━━━ DATA FOR REVIEW

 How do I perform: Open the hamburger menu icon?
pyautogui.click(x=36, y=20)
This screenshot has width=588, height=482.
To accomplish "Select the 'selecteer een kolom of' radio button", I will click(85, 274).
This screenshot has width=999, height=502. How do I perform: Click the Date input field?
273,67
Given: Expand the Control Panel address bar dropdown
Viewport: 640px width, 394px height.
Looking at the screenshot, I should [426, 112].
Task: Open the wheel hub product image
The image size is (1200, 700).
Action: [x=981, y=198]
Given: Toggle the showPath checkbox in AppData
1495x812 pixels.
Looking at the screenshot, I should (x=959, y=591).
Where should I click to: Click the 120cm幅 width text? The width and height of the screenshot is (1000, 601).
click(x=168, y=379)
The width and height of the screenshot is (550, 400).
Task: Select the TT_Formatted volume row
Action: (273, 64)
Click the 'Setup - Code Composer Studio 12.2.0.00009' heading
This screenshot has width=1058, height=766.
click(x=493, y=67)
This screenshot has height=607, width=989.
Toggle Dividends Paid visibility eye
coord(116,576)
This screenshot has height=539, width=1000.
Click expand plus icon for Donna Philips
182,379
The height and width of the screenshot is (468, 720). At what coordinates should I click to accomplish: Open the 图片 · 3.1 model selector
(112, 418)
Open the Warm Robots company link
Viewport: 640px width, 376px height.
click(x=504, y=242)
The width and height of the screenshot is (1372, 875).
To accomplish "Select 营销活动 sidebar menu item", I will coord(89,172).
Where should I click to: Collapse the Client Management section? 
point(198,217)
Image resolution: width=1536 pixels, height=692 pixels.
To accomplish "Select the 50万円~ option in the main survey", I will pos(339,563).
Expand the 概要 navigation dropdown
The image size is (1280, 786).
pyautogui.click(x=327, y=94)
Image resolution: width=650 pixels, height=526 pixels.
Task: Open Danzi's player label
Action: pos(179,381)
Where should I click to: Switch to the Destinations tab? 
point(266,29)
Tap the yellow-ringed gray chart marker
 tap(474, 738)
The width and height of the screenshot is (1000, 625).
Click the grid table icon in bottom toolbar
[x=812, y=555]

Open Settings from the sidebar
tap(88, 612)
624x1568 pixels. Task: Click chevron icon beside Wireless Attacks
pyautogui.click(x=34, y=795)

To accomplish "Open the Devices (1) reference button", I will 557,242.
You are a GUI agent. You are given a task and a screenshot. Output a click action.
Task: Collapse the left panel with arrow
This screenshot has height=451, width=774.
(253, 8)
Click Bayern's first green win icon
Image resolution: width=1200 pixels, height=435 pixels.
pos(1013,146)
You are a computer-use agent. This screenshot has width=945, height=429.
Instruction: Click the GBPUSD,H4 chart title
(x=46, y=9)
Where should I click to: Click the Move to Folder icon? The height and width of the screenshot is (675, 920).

━━━━━━

## WORK TO COMPLETE
None of the lines above may be skipped. Transcribe each one exactly.

## WORKED SOLUTION
 How do I perform: Open the hamburger menu icon?
pyautogui.click(x=36, y=20)
This screenshot has width=588, height=482.
To accomplish "Select the 'selecteer een kolom of' radio button", I will click(85, 274).
This screenshot has width=999, height=502. How do I perform: Click the Date input field?
273,67
Given: Expand the Control Panel address bar dropdown
Viewport: 640px width, 394px height.
Looking at the screenshot, I should [426, 112].
Task: Open the wheel hub product image
The image size is (1200, 700).
Action: [x=981, y=198]
Given: Toggle the showPath checkbox in AppData
1495x812 pixels.
Looking at the screenshot, I should (x=959, y=591).
Where should I click to: Click the 120cm幅 width text? The width and height of the screenshot is (1000, 601).
click(x=168, y=379)
The width and height of the screenshot is (550, 400).
Task: Select the TT_Formatted volume row
Action: (273, 64)
Click the 'Setup - Code Composer Studio 12.2.0.00009' heading
This screenshot has width=1058, height=766.
click(x=493, y=67)
This screenshot has height=607, width=989.
Toggle Dividends Paid visibility eye
coord(116,576)
This screenshot has height=539, width=1000.
Click expand plus icon for Donna Philips
182,379
The height and width of the screenshot is (468, 720). At what coordinates should I click to accomplish: Open the 图片 · 3.1 model selector
(112, 418)
Open the Warm Robots company link
Viewport: 640px width, 376px height.
click(x=504, y=242)
The width and height of the screenshot is (1372, 875).
To accomplish "Select 营销活动 sidebar menu item", I will coord(89,172).
Where should I click to: Collapse the Client Management section? 
point(198,217)
Image resolution: width=1536 pixels, height=692 pixels.
To accomplish "Select the 50万円~ option in the main survey", I will pos(339,563).
Expand the 概要 navigation dropdown
The image size is (1280, 786).
pyautogui.click(x=327, y=94)
Image resolution: width=650 pixels, height=526 pixels.
Task: Open Danzi's player label
Action: pos(179,381)
Where should I click to: Switch to the Destinations tab? 
point(266,29)
Tap the yellow-ringed gray chart marker
 tap(474, 738)
The width and height of the screenshot is (1000, 625).
Click the grid table icon in bottom toolbar
[x=812, y=555]

Open Settings from the sidebar
tap(88, 612)
624x1568 pixels. Task: Click chevron icon beside Wireless Attacks
pyautogui.click(x=34, y=795)

To accomplish "Open the Devices (1) reference button", I will 557,242.
You are a GUI agent. You are given a task and a screenshot. Output a click action.
Task: Collapse the left panel with arrow
This screenshot has height=451, width=774.
(253, 8)
Click Bayern's first green win icon
Image resolution: width=1200 pixels, height=435 pixels.
pos(1013,146)
You are a computer-use agent. This screenshot has width=945, height=429.
Instruction: Click the GBPUSD,H4 chart title
(x=46, y=9)
Where should I click to: Click the Move to Folder icon? The height and width of the screenshot is (675, 920).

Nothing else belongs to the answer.